Royal Pavilion & Museums, Brighton & HoveRoyal Pavilion & Museums, Brighton & Hove

People sent Vinegar Valentines as far back as at least 1840. Back then, they were called “mocking,” “insulting,” or “comic” valentines—“vinegar” seems to be a modern description.

They could be sent to neighbors, colleagues, and members of the local community as well as to wanted and unwanted partners.   They often featured garish caricatures of men like the “Dude” or women like the “Floozy.”

The nasty valentines were produced by the same companies as the lace-and-roses kind. At a penny a piece and a penny for postage, they were affordable insults.

Vinegar valentines could be lightly teasing or truly nasty—such as those that suggested the reader commit suicide.

Some warded off unwanted suitors, while others made fun of people for drinking too much, putting on airs, or engaging in excessive public displays of affection.

There were cards telling women they were too aggressive or accusing men of being too submissive, and cards that insulted any profession you could think of—artist, surgeon, saleslady, etc.

In Civil War HumorCameron C. Nickels wrote that vinegar valentines were “tasteless, even vulgar,” and were sent to “drunks, shrews, bachelors, old maids, dandies, flirts, and penny pinchers, and the like.”

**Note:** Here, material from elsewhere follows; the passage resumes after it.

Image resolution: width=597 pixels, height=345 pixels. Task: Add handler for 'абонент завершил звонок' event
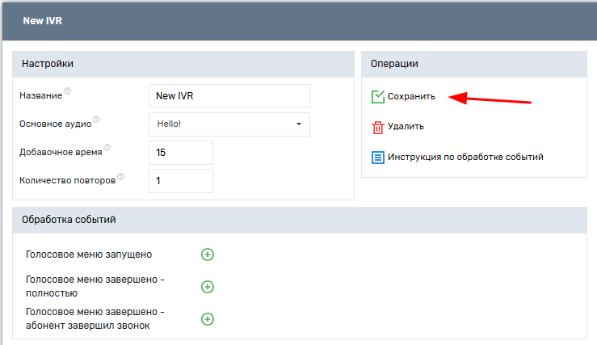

He added that in 1847, sales between love-minded valentines and these little notes of in-affection were split at a major New York valentine publisher.

By the mid-19th century, vinegar valentines represented about half of all valentine sales in the U.S.

Yet not everyone was a fan of these mean valentines. In 1857, The Newcastle Weekly Courant complained that:

“the stationers’ shop windows are full, not of pretty love-tokens, but of vile, ugly, misshapen caricatures of men and women, designed for the special benefit of those who by some chance render themselves unpopular in the humbler circles of life.”

One of the famous artists working in the Vinegar Valentine genre in the late 1800s and into the 1900s was Charles Howard, who was with the McLoughlin company.

According to Nancy Rosin, president of the National Valentine Collectors Association: “He was very depressed about it….He felt he was inflicting pain on people.”

Ironically, the receiver, not the sender, was responsible for the cost of postage up until the 1840s. A person in the very early days paid for the privilege of being insulted by an often anonymous “admirer.”

In later days, the more surly cards weren’t always welcomed by postmasters.  About 25,000 valentines were held in a Chicago post office for being unfit to send, due to the many rude and vinegar valentines in the haul.

We don’t know how many of them were sent as a joke – or how many were meant to harm.  It’s clear that some people took their message seriously.

In 1885, London’s Pall Mall Gazette reported that a husband shot his estranged wife in the neck after receiving a vinegar valentine that he could tell was from her.

Scholar Annebella Pollen also says there was a report of someone committing suicide after receiving an insulting valentine—not completely surprising, considering that’s exactly what some of them suggested!

The instinct to anonymously shame fellow members of society dates to a much earlier time. In 16th-century England, for example, townsfolk in masks, beating pots and pans, might converge on the house of someone they believed to be guilty of adultery.

Contemporary trolls bash and belittle via the Internet.

It appears the Victorians were doing it by post.